We Are Going To Discuss About Pytorch expects each tensor to be equal size. So lets Start this Python Article.
Pytorch expects each tensor to be equal size
- How to solve Pytorch expects each tensor to be equal size
As per PyTorch Docs about
torch.stack()
function, it needs the input tensors in the same shape to stack. I don't know how will you be using theembedding_matrix
but either you can add padding to your tensors (which will be a list of zeros at the end till a certain user-defined length and is recommended if you will train with this stacked tensor, refer this tutorial) to make them equidimensional or you can simply use something liketorch.cat(data,dim=0)
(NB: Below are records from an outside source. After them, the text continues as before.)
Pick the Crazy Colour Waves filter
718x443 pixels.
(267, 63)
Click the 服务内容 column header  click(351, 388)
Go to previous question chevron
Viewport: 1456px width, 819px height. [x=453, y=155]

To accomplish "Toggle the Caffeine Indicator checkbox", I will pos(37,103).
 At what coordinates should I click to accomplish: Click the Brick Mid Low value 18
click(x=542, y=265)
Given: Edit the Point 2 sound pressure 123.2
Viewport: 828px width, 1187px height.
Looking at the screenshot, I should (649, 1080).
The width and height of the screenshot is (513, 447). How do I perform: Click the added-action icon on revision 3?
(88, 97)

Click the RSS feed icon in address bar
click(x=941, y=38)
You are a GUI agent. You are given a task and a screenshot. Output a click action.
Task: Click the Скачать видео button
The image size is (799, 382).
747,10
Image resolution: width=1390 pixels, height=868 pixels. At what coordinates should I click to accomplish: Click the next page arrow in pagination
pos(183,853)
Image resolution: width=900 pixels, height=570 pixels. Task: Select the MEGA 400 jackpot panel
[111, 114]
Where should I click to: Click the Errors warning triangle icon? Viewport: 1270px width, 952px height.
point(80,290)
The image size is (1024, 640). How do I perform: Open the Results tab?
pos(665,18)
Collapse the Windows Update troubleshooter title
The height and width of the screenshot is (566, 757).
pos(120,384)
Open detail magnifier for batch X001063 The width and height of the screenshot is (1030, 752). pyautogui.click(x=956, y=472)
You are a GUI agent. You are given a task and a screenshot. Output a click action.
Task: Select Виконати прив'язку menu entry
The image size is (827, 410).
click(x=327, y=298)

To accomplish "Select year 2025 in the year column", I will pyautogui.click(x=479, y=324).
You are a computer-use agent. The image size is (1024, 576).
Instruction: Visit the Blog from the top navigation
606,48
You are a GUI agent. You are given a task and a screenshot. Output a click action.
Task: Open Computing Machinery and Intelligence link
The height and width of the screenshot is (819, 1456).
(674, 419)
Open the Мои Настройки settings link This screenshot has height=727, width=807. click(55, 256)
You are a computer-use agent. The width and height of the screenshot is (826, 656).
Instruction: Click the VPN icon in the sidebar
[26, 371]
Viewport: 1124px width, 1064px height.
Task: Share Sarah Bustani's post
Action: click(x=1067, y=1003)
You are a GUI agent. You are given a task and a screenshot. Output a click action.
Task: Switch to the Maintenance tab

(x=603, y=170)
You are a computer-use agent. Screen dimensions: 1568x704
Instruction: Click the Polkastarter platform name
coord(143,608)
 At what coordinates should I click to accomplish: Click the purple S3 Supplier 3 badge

. - Pytorch expects each tensor to be equal size
As per PyTorch Docs about
torch.stack()
function, it needs the input tensors in the same shape to stack. I don't know how will you be using theembedding_matrix
but either you can add padding to your tensors (which will be a list of zeros at the end till a certain user-defined length and is recommended if you will train with this stacked tensor, refer this tutorial) to make them equidimensional or you can simply use something liketorch.cat(data,dim=0)
.
Solution 1
As per PyTorch Docs about torch.stack()
function, it needs the input tensors in the same shape to stack. I don’t know how will you be using the embedding_matrix
but either you can add padding to your tensors (which will be a list of zeros at the end till a certain user-defined length and is recommended if you will train with this stacked tensor, refer this tutorial) to make them equidimensional or you can simply use something like torch.cat(data,dim=0)
.
Original Author Satya Prakash Dash Of This Content
Conclusion
So This is all About This Tutorial. Hope This Tutorial Helped You. Thank You.